Having spent 3 weeks off sick with depression, I’ve had more time than I’d like to think about a few things that have been pushing forward from the edges of my mind.
One of those things is Martha and Mary. I’m definitely a Martha. I spend way more time DOING things than I spend ‘in God’s presence’.
I hate the traditional kind of quiet time – I find it frustrating and I can’t keep my mind on what I’m doing, and then when I don’t manage it I feel guilty that I haven’t. I love to get into the Bible when I’m planning things for assemblies and youth groups and I hate that I don’t have more time to do that properly because work is so busy that a lot of it ends up thrown together at the last minute.
And the more I think about it, and about the fact that God made me the way I am for a reason, the more I don’t understand. Should I stop doing stuff and just sit? Is it really so wrong to be a Martha?
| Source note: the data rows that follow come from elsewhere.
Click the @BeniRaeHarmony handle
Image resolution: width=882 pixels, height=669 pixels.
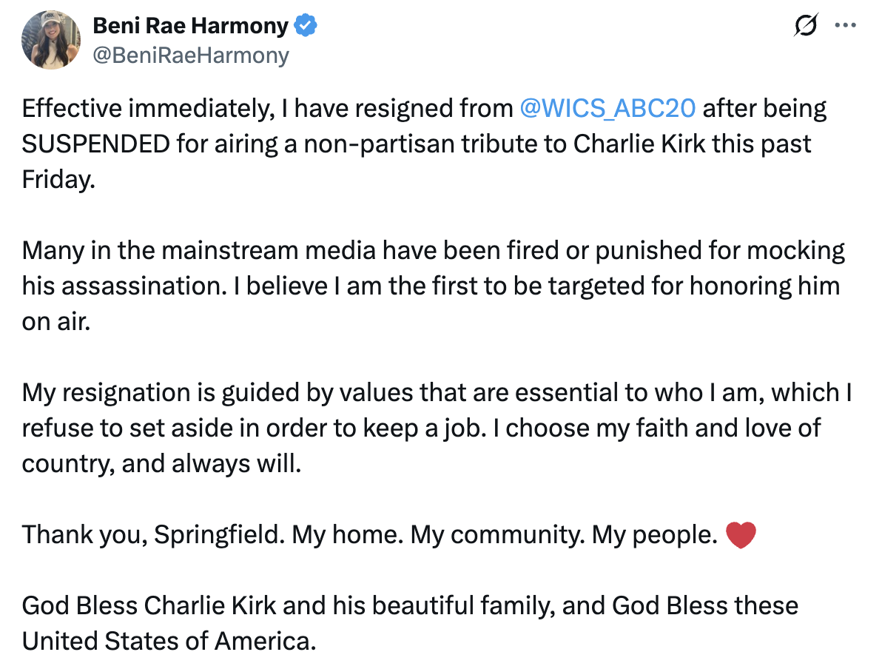(x=190, y=55)
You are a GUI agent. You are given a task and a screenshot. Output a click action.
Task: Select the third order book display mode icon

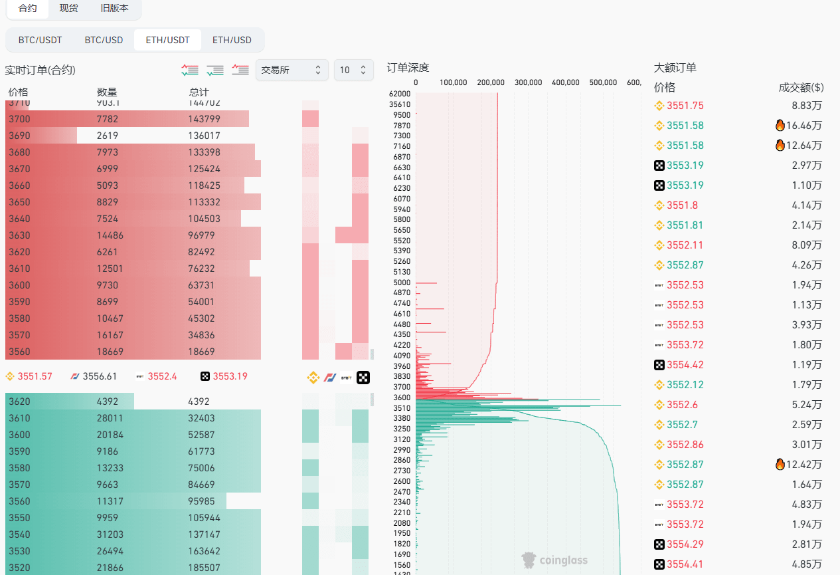pos(240,70)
And is it possible to be a Martha and still be in God’s presence as much as someone who can sit and rest and think and pray and have that elusive quiet time thing going?
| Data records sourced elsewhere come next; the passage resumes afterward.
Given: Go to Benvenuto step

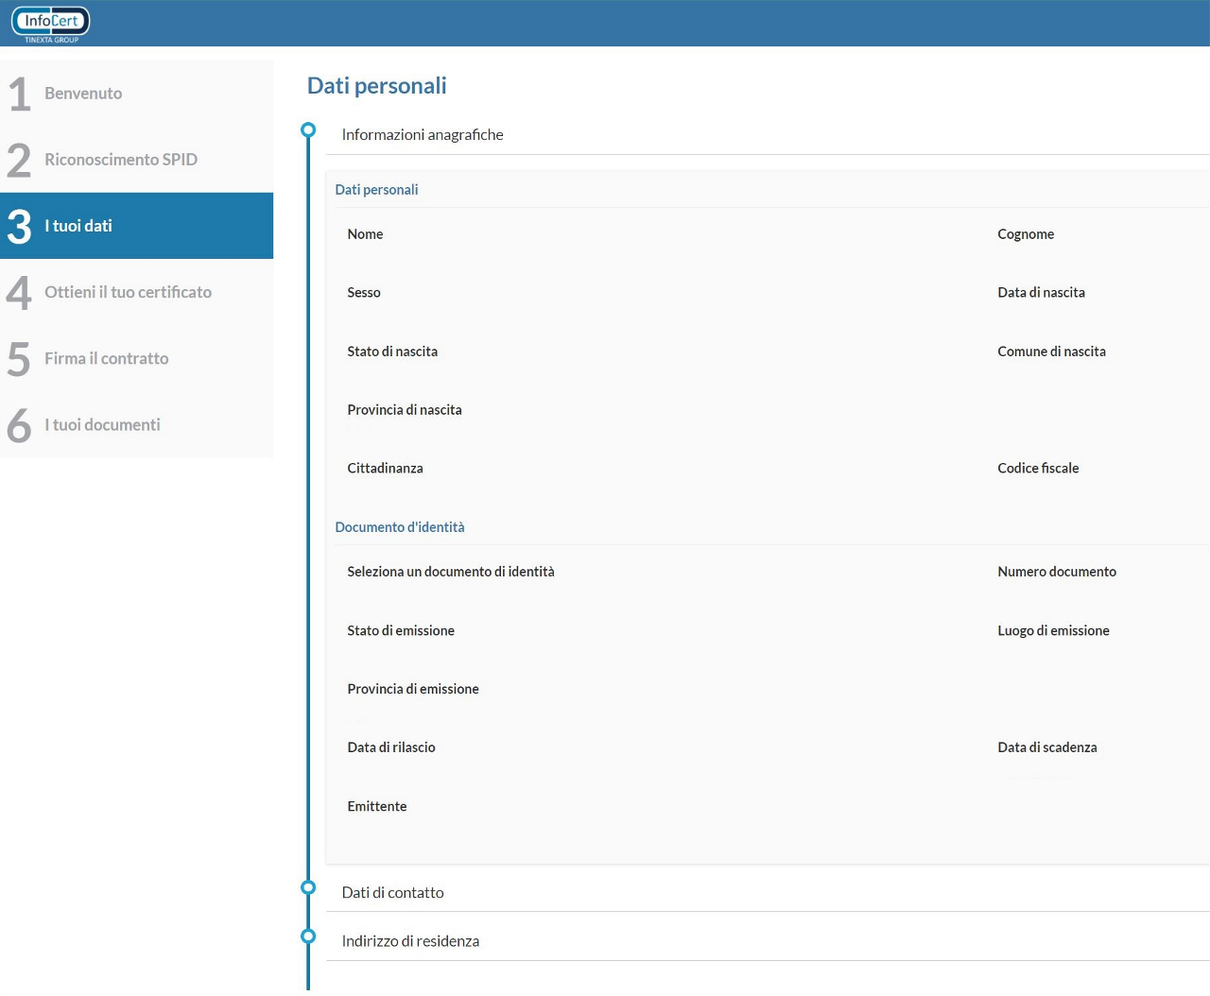Looking at the screenshot, I should point(83,94).
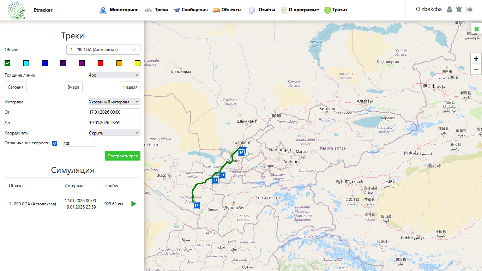The image size is (482, 271).
Task: Zoom in on the map
Action: [x=476, y=59]
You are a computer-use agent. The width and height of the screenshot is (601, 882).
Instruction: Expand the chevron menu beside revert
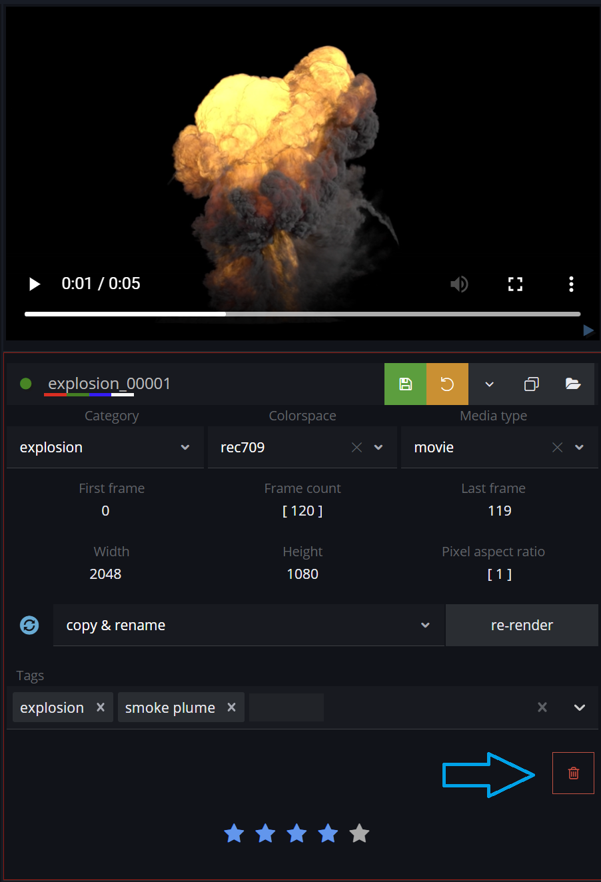489,384
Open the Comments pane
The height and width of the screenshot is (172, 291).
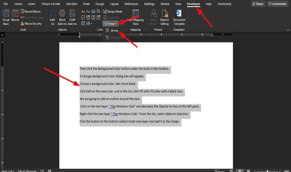(x=277, y=4)

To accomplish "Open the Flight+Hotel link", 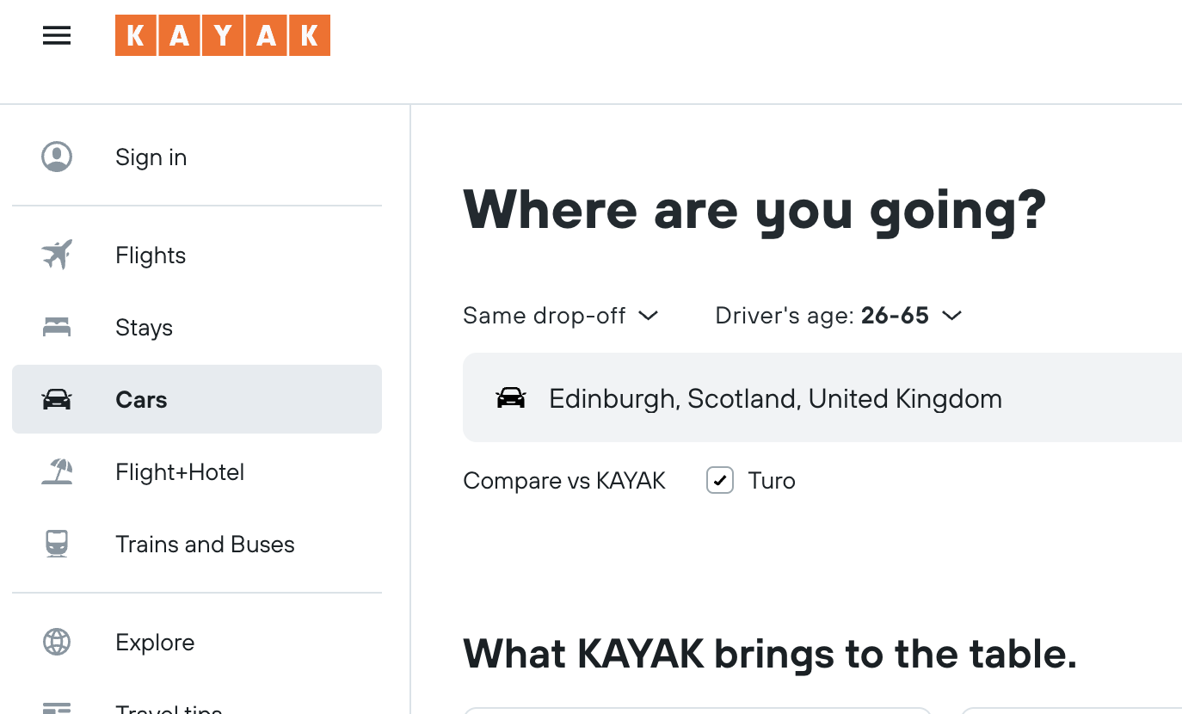I will [197, 471].
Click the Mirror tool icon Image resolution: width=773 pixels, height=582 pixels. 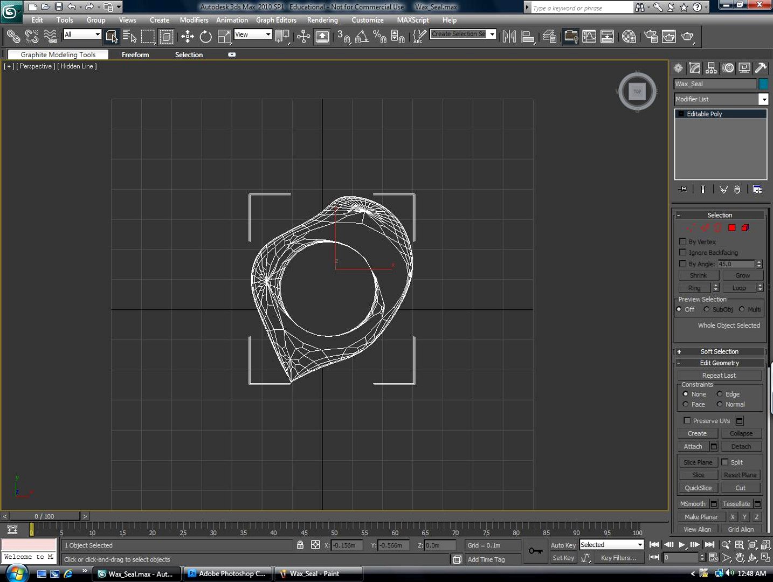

Messy Spirituality by Mike Yaconelli is a book I’ve finally had time to read while I’ve been off and it makes me think so. It ends like this: “Life is complicated. Our schedules are hectic. Following Jesus is not always easy, nor is he easy to hear in the noisiness of our lives. Religion can be hard on our bones. My fervent prayer is that throughout this book you heard the crystal-clear voice of Jesus whispering, ‘I love you.’ May you hear him in your unfinishedness, your incompleteness, your incompetence – in other words, in your particular mess. He’s there, you know.”